Task data:
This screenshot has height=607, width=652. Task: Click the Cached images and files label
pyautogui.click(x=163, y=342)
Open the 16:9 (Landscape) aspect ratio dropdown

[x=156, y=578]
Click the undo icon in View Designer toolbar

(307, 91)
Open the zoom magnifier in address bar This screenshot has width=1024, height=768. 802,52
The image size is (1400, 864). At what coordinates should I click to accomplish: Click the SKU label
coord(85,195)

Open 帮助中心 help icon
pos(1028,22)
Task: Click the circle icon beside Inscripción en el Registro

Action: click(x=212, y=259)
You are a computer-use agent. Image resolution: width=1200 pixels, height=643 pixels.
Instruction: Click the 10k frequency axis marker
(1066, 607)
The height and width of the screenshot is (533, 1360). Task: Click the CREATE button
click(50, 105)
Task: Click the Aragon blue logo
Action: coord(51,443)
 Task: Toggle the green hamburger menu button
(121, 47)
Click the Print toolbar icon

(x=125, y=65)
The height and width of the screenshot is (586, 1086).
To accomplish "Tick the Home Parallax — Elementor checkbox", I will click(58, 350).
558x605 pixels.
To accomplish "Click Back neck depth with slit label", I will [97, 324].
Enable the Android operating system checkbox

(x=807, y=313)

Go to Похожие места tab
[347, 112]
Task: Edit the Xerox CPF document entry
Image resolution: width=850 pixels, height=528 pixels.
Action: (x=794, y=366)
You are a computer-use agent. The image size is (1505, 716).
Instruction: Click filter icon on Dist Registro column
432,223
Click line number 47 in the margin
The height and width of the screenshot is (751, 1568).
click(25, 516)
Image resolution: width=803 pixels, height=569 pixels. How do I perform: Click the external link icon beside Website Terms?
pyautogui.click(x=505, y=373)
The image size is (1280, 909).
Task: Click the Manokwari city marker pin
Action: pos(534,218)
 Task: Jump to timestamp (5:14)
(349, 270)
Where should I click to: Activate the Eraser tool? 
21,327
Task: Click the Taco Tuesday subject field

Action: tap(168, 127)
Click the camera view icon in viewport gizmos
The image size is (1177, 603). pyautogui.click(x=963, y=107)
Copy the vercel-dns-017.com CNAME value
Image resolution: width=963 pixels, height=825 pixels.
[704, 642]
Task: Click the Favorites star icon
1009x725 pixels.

Work item: Find the lines in the records that include the string "will", and reply with how many there are, nothing more.

Solution to this exercise: 2